— Task data —
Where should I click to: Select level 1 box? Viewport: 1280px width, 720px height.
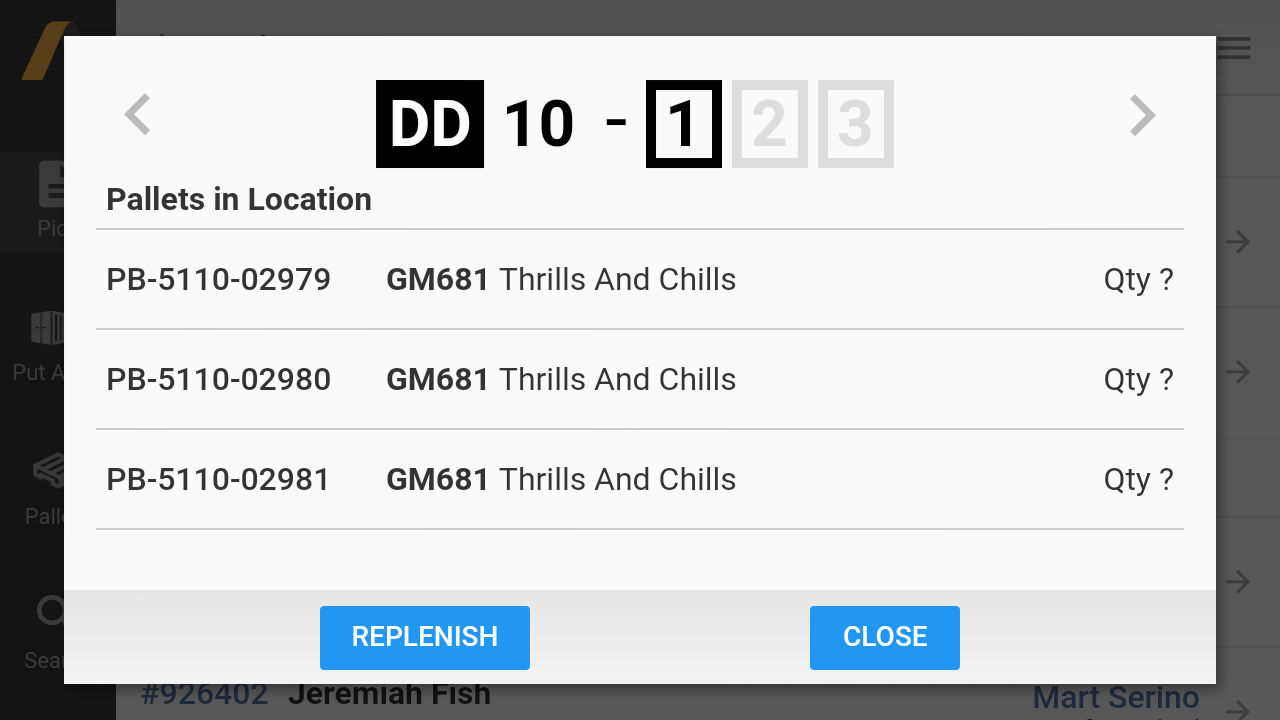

* * *

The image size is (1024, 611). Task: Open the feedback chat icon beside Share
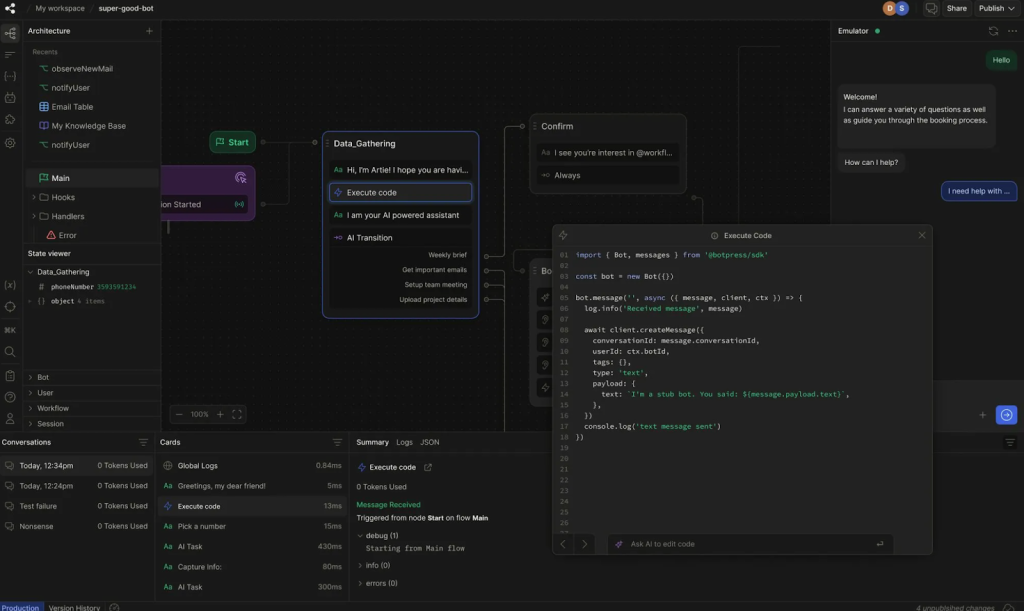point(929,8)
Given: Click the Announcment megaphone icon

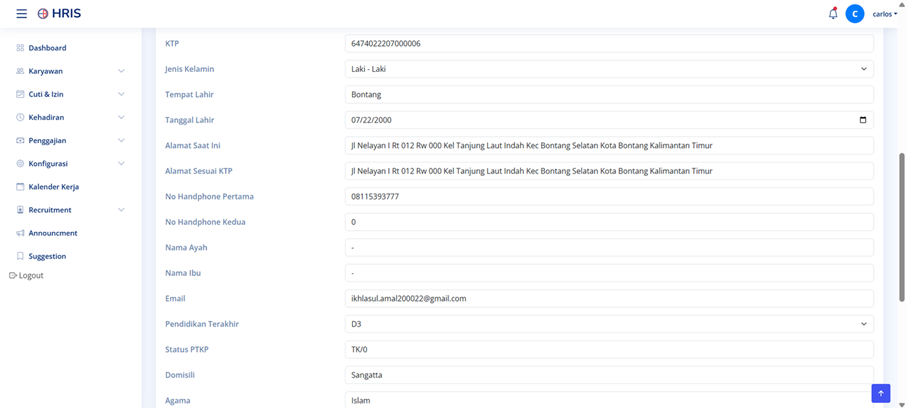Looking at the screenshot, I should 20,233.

— Set exercise —
Rewrite the material as a Markdown table with the columns No. and Text. Begin at the line that contains "The image size", stop after the line that contains "Looking at the screenshot, I should 20,233.", give each line its own row, skip blank lines, and leave the pictures out.

— Answer in full —
| No. | Text |
|---|---|
| 1 | The image size is (1024, 611). Task: Open the feedback chat icon beside Share |
| 2 | point(929,8) |
| 3 | Given: Click the Announcment megaphone icon |
| 4 | Looking at the screenshot, I should 20,233. |